» WORK INSTRUCTIONS: Count the lines in the records below that contain the word "computer", and give only that count.

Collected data
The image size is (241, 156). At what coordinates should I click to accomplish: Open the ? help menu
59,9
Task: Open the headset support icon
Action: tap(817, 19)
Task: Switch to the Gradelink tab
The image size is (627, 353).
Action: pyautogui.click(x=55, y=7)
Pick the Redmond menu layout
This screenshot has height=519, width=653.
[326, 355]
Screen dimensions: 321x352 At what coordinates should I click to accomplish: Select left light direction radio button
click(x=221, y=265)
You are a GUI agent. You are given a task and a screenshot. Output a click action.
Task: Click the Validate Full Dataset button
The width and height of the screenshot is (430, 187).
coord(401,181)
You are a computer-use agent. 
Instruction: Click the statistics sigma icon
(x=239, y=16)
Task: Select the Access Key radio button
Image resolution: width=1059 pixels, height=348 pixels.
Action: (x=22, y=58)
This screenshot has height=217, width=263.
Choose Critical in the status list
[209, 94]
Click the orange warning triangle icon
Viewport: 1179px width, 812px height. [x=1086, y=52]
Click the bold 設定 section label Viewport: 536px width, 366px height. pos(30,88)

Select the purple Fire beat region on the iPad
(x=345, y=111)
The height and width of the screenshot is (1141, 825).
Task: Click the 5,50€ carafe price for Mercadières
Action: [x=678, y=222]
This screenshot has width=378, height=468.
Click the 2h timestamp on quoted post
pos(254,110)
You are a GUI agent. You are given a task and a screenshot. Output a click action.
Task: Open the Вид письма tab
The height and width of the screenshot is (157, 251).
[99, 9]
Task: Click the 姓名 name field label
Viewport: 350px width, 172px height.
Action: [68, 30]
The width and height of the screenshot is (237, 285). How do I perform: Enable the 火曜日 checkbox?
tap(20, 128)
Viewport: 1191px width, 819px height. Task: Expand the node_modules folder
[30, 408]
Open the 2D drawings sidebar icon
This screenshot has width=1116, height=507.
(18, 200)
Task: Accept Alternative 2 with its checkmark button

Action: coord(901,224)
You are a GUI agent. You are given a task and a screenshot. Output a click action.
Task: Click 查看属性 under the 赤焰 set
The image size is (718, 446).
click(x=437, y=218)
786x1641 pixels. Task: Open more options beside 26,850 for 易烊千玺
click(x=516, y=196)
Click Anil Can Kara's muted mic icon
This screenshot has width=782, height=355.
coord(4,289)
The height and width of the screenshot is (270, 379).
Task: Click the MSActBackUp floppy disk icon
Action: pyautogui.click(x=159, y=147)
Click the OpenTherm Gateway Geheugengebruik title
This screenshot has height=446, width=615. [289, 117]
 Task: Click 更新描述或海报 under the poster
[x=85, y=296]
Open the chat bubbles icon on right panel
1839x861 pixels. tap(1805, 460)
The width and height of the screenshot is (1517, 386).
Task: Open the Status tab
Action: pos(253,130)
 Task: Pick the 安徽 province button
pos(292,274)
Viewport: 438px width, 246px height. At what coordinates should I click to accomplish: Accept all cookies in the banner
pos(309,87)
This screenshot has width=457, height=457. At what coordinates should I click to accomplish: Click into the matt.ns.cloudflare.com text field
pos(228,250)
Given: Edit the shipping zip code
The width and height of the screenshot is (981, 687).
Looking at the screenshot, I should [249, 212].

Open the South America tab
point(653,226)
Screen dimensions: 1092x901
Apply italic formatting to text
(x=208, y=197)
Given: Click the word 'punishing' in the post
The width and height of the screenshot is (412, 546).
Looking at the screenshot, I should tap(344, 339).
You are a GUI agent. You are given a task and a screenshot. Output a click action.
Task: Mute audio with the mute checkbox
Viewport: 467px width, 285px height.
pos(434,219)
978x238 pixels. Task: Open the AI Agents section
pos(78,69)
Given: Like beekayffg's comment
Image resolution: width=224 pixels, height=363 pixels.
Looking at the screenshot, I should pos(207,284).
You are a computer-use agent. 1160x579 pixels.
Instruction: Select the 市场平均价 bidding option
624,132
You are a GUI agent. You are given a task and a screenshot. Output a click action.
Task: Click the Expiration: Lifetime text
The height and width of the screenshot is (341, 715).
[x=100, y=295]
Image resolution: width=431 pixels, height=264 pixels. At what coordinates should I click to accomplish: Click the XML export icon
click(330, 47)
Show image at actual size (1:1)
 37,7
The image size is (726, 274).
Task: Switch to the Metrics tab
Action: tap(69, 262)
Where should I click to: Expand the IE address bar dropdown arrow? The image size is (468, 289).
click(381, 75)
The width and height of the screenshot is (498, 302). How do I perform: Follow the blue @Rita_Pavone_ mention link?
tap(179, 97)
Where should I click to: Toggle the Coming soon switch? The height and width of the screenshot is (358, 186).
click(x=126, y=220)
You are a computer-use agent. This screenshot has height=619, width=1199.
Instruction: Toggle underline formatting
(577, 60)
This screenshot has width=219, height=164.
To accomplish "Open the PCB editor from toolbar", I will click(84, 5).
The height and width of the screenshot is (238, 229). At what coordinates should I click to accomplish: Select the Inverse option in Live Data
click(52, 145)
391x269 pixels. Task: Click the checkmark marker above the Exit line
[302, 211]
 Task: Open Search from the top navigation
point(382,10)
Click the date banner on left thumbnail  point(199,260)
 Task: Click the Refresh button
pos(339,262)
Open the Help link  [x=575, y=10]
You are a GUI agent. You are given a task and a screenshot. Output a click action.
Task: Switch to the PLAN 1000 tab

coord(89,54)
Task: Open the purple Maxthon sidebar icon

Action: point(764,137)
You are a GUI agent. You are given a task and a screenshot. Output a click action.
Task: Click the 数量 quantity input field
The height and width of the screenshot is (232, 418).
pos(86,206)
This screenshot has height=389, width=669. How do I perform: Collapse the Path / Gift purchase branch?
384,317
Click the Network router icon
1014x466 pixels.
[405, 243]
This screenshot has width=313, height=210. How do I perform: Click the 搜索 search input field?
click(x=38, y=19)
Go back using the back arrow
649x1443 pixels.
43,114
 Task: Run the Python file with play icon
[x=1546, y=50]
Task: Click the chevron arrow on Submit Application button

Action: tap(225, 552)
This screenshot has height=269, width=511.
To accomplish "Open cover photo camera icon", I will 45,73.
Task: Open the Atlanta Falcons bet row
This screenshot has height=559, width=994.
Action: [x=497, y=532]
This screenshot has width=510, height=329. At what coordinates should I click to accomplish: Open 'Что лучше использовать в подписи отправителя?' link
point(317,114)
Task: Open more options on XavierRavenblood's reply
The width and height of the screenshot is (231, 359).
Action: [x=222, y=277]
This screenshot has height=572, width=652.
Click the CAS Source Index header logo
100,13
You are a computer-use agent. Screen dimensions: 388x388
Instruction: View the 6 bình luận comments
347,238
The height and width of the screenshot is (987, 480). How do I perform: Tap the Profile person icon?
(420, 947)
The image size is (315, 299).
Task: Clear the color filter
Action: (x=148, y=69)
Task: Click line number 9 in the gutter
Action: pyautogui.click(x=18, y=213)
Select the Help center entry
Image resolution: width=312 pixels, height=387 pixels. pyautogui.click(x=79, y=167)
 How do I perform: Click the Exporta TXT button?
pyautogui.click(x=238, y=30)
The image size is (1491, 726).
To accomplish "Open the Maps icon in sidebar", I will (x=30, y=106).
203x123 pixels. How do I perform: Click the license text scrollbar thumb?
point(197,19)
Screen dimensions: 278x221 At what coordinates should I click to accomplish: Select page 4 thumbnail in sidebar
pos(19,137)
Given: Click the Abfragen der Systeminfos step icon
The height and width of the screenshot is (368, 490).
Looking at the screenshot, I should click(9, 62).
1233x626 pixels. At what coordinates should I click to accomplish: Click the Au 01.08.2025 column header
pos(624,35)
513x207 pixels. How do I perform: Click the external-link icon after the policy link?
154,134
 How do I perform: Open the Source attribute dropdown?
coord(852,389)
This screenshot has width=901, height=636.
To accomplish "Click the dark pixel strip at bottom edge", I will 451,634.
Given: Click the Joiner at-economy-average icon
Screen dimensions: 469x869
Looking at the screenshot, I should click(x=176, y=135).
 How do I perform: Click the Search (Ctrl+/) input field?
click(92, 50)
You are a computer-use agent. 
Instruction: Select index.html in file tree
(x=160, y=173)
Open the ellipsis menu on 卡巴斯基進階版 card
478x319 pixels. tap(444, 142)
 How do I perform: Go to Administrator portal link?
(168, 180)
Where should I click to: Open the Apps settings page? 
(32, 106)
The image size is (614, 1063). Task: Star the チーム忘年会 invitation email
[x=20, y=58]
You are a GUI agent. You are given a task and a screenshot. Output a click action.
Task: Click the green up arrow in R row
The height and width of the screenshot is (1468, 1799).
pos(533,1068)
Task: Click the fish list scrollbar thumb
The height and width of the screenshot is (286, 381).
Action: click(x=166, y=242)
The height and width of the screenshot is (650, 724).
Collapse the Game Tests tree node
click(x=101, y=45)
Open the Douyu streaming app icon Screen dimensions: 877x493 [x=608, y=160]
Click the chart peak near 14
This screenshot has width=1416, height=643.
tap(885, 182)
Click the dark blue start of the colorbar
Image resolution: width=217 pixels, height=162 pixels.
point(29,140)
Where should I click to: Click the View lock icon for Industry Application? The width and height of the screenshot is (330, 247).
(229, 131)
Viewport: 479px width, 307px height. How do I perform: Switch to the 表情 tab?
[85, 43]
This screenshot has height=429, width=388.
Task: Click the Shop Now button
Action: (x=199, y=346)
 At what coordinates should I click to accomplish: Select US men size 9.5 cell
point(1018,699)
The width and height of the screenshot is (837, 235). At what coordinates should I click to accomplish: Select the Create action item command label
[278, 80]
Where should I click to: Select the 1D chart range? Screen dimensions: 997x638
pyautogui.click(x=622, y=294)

» RESULT: 5